Brendan Francis Newnam: We have a question here from Jamie.
Dick Cavett: Now cut that out.
Brendan Francis Newnam: Via Facebook.
Dick Cavett: Do we have to do these horrible questions?
Rico Gagliano: Yes. They’re not horrible, we promise.
Speak into the Handset, Nephew!
Rico Gagliano:Jamie via Facebook, she asks: “What is the most polite way to tell your boss that the guy in the cubicle next to me always uses his speakerphone? It’s really very distracting. Oh, and they guy is his nephew. The bosses nephew.”
Dick Cavett: Oh, that is tough because that would drive you absolutely up the cheap cubicle walls.
Brendan Francis Newnam: It’s only half a wall though.
Dick Cavett: Yeah, you could see the bugger if you look up over. I guess I would probably say to the boss, as gently as I could, “You’re nephew, is it?”
Rico Gagliano: Yes.
Dick Cavett: “Is such a polite fellow that he allows me to hear all of his phone conversations. Both sides of them. I guess I’m lucky. It’s entertaining. It’s better than getting my work done, you could say.”

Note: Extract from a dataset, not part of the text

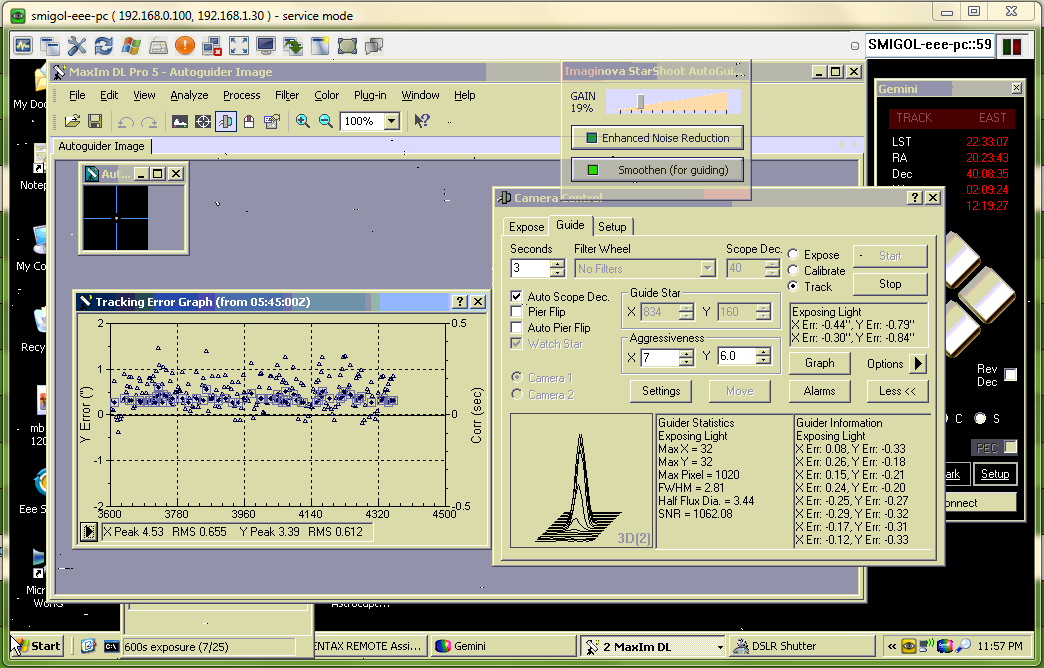Enable the Pier Flip checkbox
The image size is (1044, 668).
tap(517, 312)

Rico Gagliano: It’s lowering my productivity which makes me feel mellow. That’s great.
Dick Cavett: That’s good too. So I wouldn’t want anything much to change.
Brendan Francis Newnam: And I just thought I’d tell you that. I feel like I’m part of your family now, boss.

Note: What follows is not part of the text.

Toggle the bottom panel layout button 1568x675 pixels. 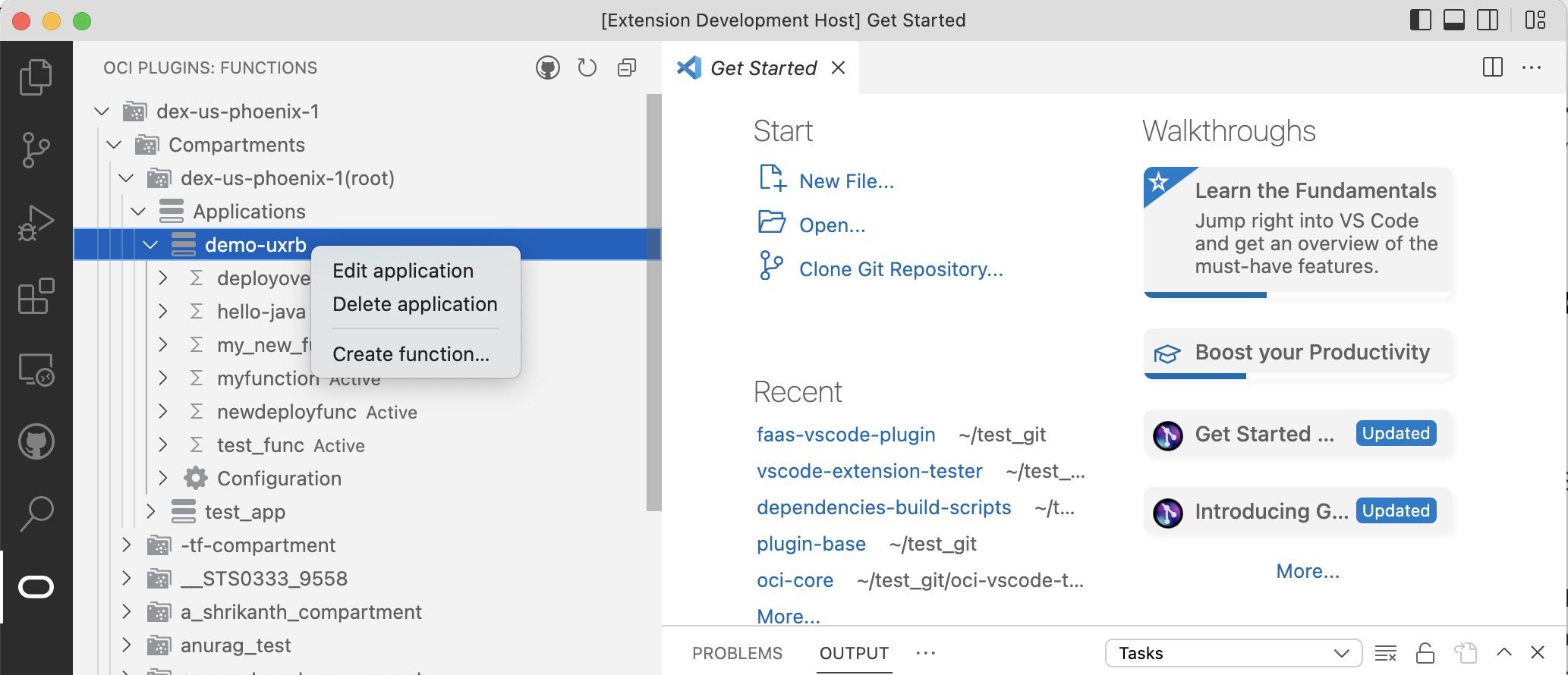[1453, 20]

Rico Gagliano: A little reverse psychology is what you’re saying?
Dick Cavett: You took the word out of my mouth.
Brendan Francis Newnam: Alright, well there you go Jamie.
Dick Cavett: Do we have to do any more questions?

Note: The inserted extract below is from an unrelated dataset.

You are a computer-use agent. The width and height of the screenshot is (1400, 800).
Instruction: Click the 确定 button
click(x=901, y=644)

Brendan Francis Newnam: Yeah, sorry.
Exit, Stage Left or Stay Right There?
Rico Gagliano: Here’s JR in Los Angeles.
JR writes, “Is it okay to leave during a live theatrical performance you are not enjoying? I feel,” says JR, “like it is a total slap in the face to the actors or the orchestra and other real life people that you’re watching, versus say a film where you’re not sharing their presence. But I’m a non-confrontation person on the other hand. To leave or not to leave?”
Dick Cavett: I think it is awful for the actors who are probably doing their best.
Brendan Francis Newnam: Probably.
Dick Cavett: But then you and the audience are doing your best too and you don’t deserve to be bored stiff.
Brendan Francis Newnam: Can they see you? I mean it’s dark. You were an actor…
Dick Cavett: I would die rather than drop a name, but I went to a play this past year. James Gandolfini was in it.
Went back to see him afterwards and he said, “I saw you all through the first act.” I was sitting in the front row and the light spill, as we call it in the theater. I was as well lighted as Gandolfini and the other actors were.
Rico Gagliano: Also starring Dick Cavett.
Dick Cavett: Yeah, people got an extra…
Brendan Francis Newnam: So that’s a good strategy for JR. Maybe to get a seat in the back where it’s dark.
Dick Cavett:
Sit near the back, or sit with a friend and start talking to the friend in full voice. Chattering about things like, “is John McCain getting even weirder?” And “that Cardinal Mahoney certainly won’t be the next Pope,” to annoy people around you.
Brendan Francis Newnam: Oh, I like this. Get kicked out.
Dick Cavett: Yeah. So it’s not on your head so to speak.
Rico Gagliano: So, wait a minute, the polite thing to do is talk loudly about weird things?
Brendan Francis Newnam: And get thrown out and that way…
Dick Cavett: So you don’t have to feel guilty one bit. Oh, Miss Hepburn. Katharine Hepburn. Stratford, Connecticut, summer of ’57, Merchant of Venice. She’s starring as Portia. I’m an extra on stage.
She made her entrance sliding down from upstage on a piece of scenery in a beautiful costume and, as she opened her mouth to speak, “Ah Nerissa, my little body is aweary of,” BANG! A flash bulb.
Rico Gagliano: From the audience?
Dick Cavett: Yeah.
Rico Gagliano: And?
Dick Cavett: Miss Hepburn stopped and raised her right hand and said, “we’ll pause now,” and looking at an individual in the fifth row, “while one selfish woman gets all the God [censored] pictures she wants.” I promise you it was more dramatic than anything in the play.
Rico Gagliano: So JR, talk annoyingly and get thrown out but do not take a picture, whatever you do. Dick Cavett, that’s all the time we have. Thank you for telling our audience how to behave.
Dick Cavett: When do we go on the air?